Can I convert my 4ohm speaker to 8ohms?

The reason I'm asking is because an amplifier I really liked (Atmasphere S30) wants a high impedence speaker. My speaker is a Linn Kieilidh -- 2 mid/bass drivers and a tweeter. How much work does this conversion involve, and will it actually work? -Herman
Yes, but it would be a terrible idea. You can put a big oil bath 4 ohm power resister in series with our speaker but that would be rediculous. Check your speakers impedence curve. The Linns may be nominally 4 ohms but what is their minimum impedence along the frequency curve? Most importantly try the combination. If you don't play your music loud it might be OK. If not you will go into current limiting and things may sound hideous.
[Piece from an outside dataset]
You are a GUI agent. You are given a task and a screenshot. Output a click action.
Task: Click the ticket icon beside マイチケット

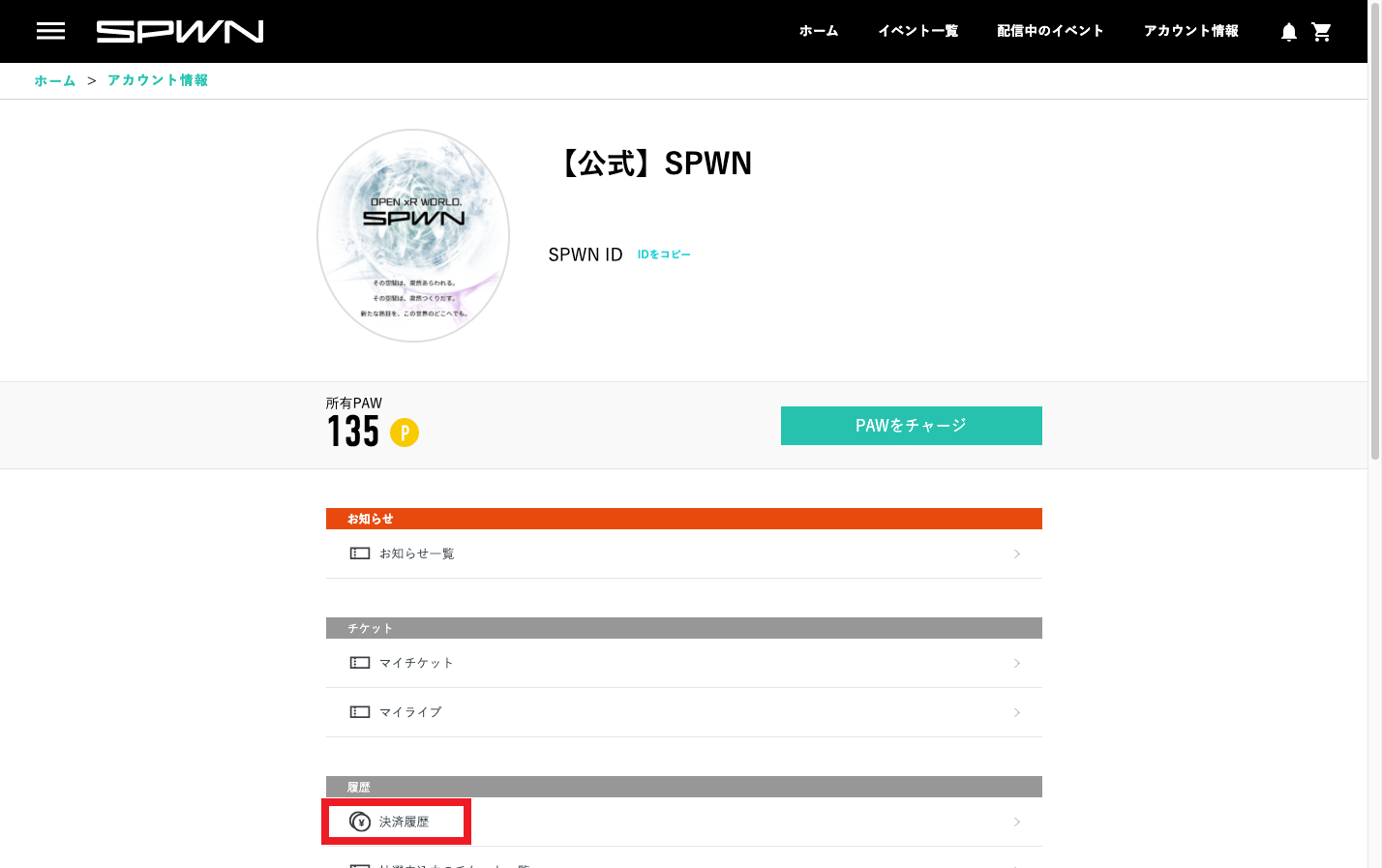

minimal is 3.6 Ohms, according to Stereophile. What if I rewire the woofers so that they are in series? Is that difficult?
Gerzhan - Regrettably, it isn't as simple as rewiring your woofers. The crossover/speaker relationship would now be altered. Also, since the tweet/mid driver and crossover figure into the overall impedance, the rewiring of the woofers would have only a small effect on the overall impedance. Difficult to face, but your speakers simply aren't the ideal match for a low power OTL(?). If you love the amp, try a speaker with an easier load impedance and higher sensitivity or go to larger OTL amplifier. If you love the speakers, go to a larger amplifer of the same topology or go to a more impedance forgiving, transformer coupled tube amp. Check out a high power SET (20wpc+)amp, but the sensitivity issue may still be a problem for you. Goodluck.
Keis is right - universal truths are rare in this field. Try them together and see what it sounds like. I run my 4 ohm speakers from the 8 ohm tap of my tube amps and the result is better than any other amp I have tried. And what is really important is I have learnt not to care that the spec's say it shouldn't be so.
Don't go messing internally with your speakers. You in effect would be changing the crossover specifications. You'd almost certainly screw up the matching, the phasing of the speakers etc. You're going to have to get new speakers or think about a new amp. Since you liked the sound of the amp what were the speaker you were listening to?
Forget about touching the speakers ! You'd ruin them. Ask the amp manufacturer whether the amp matches those speakers. Be prepared to provide info (i.e. impedance curve). Alternatively get another amp ! Amps should not be used as tone controls.